From this safe location, the two prime ministers travelled by a Pakistan Army helicopter to the VIP Government Guest House in Lahore. The rest of the Indian delegation drove in cars. There were no crowds along the 25 km highway.

Obviously, in Pakistan, there was some tension with the security apparatus which could not guarantee an incident free journey for the Indian prime minister if crowds were allowed to assemble along the route. The easiest way to avoid any complications was to airlift Vajpayee, exactly from no-man's land.

In Lahore, the establishment was unable to manage the crowds mobilised by the Islamists. This was before 9/11, mind you, and the global anti-jehadist jehad. Vajpayee did visit Minar-e-Pakistan as a grand gesture. But the gesture caused the Jamaat-e-Islami to respond most inelegantly: they washed the Minar to cleanse it of whatever taint may have stuck to it.

The evening's banquet hosted by Vajpayee in the Lahore Fort was delayed because mobs obstructed the Indian delegation.

Following their respective nuclear tests in May 1998, leaders of both the countries had come under severe international pressure to yoke themselves under a treaty for friendship and nuclear restraint.

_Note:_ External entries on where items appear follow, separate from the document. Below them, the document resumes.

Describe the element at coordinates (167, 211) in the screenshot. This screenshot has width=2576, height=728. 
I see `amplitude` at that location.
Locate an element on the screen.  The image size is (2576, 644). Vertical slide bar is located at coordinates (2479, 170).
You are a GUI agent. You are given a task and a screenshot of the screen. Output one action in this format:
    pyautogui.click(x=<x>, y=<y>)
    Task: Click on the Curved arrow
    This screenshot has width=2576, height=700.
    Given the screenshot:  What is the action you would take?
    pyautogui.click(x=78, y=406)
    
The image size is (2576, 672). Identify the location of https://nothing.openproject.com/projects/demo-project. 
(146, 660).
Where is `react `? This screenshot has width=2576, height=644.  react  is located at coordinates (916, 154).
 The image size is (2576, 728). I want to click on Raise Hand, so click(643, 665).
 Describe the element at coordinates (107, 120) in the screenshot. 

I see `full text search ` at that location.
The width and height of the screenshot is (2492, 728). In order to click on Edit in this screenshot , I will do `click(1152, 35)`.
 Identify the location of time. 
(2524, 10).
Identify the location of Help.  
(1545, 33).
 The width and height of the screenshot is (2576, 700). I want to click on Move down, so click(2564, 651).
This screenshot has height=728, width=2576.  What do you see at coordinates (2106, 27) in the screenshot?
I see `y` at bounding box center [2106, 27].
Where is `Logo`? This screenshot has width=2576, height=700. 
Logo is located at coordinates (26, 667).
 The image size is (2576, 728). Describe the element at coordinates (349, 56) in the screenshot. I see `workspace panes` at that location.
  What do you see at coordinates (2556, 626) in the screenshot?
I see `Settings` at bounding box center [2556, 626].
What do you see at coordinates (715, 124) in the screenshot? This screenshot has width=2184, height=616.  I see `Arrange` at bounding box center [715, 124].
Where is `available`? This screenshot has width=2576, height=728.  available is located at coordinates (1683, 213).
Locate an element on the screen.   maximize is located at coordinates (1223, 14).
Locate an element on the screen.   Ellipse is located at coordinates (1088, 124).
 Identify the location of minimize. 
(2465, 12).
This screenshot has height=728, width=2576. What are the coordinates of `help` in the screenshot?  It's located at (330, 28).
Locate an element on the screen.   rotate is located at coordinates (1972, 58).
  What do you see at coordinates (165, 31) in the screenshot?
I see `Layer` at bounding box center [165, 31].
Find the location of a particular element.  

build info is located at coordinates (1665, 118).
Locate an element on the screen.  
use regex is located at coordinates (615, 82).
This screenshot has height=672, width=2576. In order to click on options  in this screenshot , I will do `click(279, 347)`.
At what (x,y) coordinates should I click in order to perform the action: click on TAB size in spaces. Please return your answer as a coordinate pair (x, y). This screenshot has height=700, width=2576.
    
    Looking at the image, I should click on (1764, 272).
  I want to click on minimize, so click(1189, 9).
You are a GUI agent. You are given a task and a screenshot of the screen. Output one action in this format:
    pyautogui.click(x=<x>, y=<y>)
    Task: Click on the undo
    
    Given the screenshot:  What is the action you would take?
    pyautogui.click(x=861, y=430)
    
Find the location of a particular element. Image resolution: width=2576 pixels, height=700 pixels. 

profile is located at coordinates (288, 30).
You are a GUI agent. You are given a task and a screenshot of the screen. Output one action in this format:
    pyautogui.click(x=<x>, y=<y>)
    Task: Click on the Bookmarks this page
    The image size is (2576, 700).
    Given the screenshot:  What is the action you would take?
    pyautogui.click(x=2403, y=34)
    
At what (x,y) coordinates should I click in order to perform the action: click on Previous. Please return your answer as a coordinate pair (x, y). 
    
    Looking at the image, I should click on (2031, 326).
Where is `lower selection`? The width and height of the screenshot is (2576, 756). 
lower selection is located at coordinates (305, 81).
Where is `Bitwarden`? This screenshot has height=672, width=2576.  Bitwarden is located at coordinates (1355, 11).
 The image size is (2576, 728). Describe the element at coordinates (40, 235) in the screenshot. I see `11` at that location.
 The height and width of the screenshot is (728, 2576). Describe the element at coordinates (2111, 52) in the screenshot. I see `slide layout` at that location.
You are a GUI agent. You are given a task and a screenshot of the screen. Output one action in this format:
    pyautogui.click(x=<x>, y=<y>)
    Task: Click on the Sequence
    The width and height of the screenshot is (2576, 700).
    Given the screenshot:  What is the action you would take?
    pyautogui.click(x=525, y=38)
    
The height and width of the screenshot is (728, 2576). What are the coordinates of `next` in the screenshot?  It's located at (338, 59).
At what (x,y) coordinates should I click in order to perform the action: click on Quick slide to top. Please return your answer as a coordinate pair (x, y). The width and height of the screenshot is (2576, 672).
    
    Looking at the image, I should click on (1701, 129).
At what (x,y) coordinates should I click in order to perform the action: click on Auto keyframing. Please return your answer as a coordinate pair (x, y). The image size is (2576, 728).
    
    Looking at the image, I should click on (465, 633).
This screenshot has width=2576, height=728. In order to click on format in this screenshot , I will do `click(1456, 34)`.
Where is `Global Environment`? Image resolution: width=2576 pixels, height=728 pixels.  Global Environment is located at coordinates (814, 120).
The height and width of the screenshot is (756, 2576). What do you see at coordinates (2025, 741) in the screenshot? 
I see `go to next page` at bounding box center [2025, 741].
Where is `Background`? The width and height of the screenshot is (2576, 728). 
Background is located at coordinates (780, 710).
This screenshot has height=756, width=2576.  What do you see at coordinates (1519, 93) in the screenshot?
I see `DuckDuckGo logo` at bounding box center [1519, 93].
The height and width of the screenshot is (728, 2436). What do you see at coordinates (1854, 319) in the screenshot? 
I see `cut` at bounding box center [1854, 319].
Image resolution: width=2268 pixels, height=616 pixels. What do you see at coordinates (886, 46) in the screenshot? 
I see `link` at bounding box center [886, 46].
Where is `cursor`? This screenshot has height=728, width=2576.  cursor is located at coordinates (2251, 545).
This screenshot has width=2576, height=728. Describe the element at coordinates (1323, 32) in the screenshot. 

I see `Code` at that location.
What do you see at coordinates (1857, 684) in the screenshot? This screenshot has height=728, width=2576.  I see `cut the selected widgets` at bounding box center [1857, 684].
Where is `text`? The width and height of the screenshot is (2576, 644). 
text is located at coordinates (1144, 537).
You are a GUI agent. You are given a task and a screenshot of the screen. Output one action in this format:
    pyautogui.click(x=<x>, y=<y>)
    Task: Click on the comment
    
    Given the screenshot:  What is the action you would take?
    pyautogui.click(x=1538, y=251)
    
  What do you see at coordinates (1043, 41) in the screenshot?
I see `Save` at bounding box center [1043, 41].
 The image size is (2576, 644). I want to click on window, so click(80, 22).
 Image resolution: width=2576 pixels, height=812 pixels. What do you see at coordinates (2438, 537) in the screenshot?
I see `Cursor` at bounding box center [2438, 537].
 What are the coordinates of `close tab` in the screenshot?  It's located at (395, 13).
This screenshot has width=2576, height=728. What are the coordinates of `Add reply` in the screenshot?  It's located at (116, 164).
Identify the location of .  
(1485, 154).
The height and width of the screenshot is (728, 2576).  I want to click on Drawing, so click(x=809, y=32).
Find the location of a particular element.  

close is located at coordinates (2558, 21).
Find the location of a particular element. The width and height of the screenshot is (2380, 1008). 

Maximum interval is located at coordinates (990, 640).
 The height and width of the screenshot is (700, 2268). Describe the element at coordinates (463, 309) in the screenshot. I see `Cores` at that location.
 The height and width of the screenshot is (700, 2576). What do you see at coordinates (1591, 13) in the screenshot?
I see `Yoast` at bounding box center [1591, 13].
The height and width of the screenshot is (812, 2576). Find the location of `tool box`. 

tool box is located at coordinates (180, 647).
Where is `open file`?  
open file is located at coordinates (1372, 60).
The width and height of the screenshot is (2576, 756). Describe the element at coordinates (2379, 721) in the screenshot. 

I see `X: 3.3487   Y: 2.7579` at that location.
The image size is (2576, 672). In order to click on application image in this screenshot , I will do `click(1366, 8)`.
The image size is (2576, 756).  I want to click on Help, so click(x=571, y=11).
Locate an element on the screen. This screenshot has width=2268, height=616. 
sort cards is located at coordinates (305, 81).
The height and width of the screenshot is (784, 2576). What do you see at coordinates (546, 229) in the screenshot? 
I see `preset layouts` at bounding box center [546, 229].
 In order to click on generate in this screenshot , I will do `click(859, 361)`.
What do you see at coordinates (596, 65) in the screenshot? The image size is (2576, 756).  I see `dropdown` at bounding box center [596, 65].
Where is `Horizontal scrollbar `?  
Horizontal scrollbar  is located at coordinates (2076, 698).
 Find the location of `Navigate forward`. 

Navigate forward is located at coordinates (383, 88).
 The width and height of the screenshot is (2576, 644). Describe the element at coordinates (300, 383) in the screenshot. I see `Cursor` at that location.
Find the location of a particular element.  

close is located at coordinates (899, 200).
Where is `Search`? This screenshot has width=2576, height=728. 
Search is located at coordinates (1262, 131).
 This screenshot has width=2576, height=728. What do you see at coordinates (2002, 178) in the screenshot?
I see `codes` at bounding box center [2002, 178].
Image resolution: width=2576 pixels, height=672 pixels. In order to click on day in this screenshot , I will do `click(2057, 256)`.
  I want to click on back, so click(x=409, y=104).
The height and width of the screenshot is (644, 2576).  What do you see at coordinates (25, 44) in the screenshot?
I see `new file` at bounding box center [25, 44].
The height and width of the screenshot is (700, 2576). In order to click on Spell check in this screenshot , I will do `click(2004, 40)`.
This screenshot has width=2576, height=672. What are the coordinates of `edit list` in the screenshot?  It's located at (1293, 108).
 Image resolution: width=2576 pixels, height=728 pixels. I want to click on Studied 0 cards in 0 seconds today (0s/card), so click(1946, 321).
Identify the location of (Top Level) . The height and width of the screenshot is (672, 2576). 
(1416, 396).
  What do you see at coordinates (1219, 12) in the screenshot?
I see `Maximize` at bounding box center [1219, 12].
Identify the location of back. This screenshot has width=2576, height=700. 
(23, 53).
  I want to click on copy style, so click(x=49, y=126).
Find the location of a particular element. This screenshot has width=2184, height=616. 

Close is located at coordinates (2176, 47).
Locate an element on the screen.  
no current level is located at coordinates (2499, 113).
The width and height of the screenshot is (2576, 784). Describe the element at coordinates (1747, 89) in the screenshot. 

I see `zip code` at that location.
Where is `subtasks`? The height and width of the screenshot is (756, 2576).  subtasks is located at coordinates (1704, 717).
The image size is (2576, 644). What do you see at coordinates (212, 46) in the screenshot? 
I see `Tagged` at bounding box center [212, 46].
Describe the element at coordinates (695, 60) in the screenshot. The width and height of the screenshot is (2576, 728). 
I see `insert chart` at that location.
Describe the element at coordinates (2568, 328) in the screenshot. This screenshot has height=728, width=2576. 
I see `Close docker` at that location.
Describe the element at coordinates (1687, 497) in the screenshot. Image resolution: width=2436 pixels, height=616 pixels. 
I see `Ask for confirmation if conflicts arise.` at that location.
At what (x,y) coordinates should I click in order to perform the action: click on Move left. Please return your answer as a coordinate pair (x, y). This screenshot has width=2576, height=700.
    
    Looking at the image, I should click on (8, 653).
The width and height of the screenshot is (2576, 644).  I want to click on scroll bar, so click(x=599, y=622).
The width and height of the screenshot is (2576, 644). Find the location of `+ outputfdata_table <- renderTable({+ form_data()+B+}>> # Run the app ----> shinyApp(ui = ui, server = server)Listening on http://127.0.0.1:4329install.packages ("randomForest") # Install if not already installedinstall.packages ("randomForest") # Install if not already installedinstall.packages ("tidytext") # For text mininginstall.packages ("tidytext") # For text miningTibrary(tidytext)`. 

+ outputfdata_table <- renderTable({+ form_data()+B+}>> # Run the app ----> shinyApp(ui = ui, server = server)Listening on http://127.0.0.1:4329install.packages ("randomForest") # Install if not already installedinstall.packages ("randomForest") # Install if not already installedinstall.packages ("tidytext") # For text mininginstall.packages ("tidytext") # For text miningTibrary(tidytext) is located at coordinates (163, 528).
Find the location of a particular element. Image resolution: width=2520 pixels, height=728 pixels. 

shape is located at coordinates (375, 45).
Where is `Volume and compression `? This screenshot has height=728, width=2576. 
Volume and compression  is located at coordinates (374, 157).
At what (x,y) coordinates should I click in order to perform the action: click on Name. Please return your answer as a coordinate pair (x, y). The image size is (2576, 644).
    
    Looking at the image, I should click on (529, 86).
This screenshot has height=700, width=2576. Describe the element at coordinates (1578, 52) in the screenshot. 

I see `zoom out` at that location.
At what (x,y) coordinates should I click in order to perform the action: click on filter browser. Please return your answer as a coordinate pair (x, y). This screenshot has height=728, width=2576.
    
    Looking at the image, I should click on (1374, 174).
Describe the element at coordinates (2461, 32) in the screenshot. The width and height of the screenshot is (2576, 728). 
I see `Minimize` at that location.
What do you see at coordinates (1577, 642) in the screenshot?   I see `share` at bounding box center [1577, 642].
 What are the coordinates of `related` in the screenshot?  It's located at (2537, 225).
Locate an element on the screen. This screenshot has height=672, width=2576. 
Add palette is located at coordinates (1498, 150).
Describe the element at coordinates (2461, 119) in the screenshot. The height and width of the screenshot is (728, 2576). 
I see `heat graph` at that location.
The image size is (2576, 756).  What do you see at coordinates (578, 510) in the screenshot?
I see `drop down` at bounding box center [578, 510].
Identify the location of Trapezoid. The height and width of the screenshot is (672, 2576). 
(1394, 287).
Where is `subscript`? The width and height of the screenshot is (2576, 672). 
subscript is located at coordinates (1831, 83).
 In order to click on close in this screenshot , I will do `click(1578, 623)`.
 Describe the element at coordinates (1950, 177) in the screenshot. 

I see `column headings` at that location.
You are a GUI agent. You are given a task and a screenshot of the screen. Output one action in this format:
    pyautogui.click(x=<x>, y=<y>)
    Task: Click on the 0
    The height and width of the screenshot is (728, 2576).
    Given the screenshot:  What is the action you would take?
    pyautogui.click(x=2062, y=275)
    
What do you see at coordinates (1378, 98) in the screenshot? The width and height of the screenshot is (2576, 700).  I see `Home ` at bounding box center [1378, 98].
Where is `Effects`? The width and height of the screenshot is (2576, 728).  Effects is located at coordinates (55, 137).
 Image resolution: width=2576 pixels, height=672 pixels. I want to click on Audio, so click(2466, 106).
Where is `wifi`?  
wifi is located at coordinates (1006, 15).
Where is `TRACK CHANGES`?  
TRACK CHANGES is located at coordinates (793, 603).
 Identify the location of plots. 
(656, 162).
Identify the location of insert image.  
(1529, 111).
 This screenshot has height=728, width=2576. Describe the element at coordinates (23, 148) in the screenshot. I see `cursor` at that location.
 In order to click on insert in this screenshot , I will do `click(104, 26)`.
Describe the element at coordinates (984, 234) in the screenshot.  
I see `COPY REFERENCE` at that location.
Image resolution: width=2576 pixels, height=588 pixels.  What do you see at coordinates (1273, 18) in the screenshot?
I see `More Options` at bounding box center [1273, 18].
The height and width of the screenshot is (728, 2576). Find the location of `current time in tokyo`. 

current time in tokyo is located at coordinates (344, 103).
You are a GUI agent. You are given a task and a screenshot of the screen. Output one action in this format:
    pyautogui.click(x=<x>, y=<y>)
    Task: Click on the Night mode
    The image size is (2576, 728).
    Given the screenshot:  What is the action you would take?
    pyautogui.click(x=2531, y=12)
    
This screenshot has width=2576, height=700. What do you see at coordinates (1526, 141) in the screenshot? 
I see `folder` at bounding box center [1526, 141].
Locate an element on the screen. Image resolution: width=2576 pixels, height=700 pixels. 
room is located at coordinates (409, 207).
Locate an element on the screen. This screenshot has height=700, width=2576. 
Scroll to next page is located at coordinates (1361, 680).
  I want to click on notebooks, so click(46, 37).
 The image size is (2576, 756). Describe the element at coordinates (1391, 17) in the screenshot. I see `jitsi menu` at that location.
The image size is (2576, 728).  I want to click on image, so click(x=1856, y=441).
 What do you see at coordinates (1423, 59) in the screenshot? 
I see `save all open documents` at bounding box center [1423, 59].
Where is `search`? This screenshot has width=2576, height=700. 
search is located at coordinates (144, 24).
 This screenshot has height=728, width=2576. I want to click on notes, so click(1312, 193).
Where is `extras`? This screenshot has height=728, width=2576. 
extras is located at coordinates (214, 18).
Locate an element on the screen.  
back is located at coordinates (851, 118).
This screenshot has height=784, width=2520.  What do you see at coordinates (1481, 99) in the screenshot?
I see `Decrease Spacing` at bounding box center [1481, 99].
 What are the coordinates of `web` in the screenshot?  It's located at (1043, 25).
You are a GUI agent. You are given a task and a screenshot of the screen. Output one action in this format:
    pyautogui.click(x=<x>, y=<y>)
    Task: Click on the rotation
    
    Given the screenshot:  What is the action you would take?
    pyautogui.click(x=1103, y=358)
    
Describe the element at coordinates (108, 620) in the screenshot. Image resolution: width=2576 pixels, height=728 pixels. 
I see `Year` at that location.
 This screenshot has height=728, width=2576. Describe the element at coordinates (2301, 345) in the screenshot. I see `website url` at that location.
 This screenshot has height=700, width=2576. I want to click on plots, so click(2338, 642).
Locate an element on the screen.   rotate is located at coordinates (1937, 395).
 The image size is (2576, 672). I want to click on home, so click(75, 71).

That is why, the Lahore Declaration is a historic document signed by Sharif under domestic circumstances and a national mood he was not totally in control of.

In retrospect, there appears to have been so much pressure on both sides that pre-summit preparations were clearly inadequate. On his side, Sharif was unable to bring all major internal stakeholders like the army on board. Vajpayee hoped that Sharif would somehow cope.

Pervez Musharraf therefore started out on the wrong side of president Bill Clinton and had his ears tweaked when the US president spent five days in New Delhi and only five hours in Islamabad.

Of course, Musharraf proceeded to become something of a pet with George W. Bush. He took on himself the blowback from the Afghan war climaxing in the post Lal Masjid catastrophe.

Sharif escaped being implicated with the Americans at a time when Pakistan was in the grip of anti-Americanism on a scale unknown before. It was a potent combination of this fact along with spiralling Punjabi chauvinism which has enabled him to trump Imran Khan's even more strident anti-Americanism.

This verdict for Sharif is heavily concentrated in Punjab, a situation custom made for centrifugal pulls.

It is deft of him to have extended a hand to Imran Khan. But the verdict for the MQM in Karachi is developing into a confrontation. MQM's Altaf Hussain has congratulated Sharif and nurses a grievance that his gesture has not been reciprocated.

Altaf Hussain's plaintive cry "Let us go if you don't like our election results" is a repeat of his speech at Acton Town Hall outside London in 2000. "Pakistan is a historic mistake, if all of us do not have an equal share".

He then had Baloch, Pushtoon and Sindhi leaders on that platform. Today he is all alone, jabbing out like a cat which is cornered. For the MQM, is this an existential battle?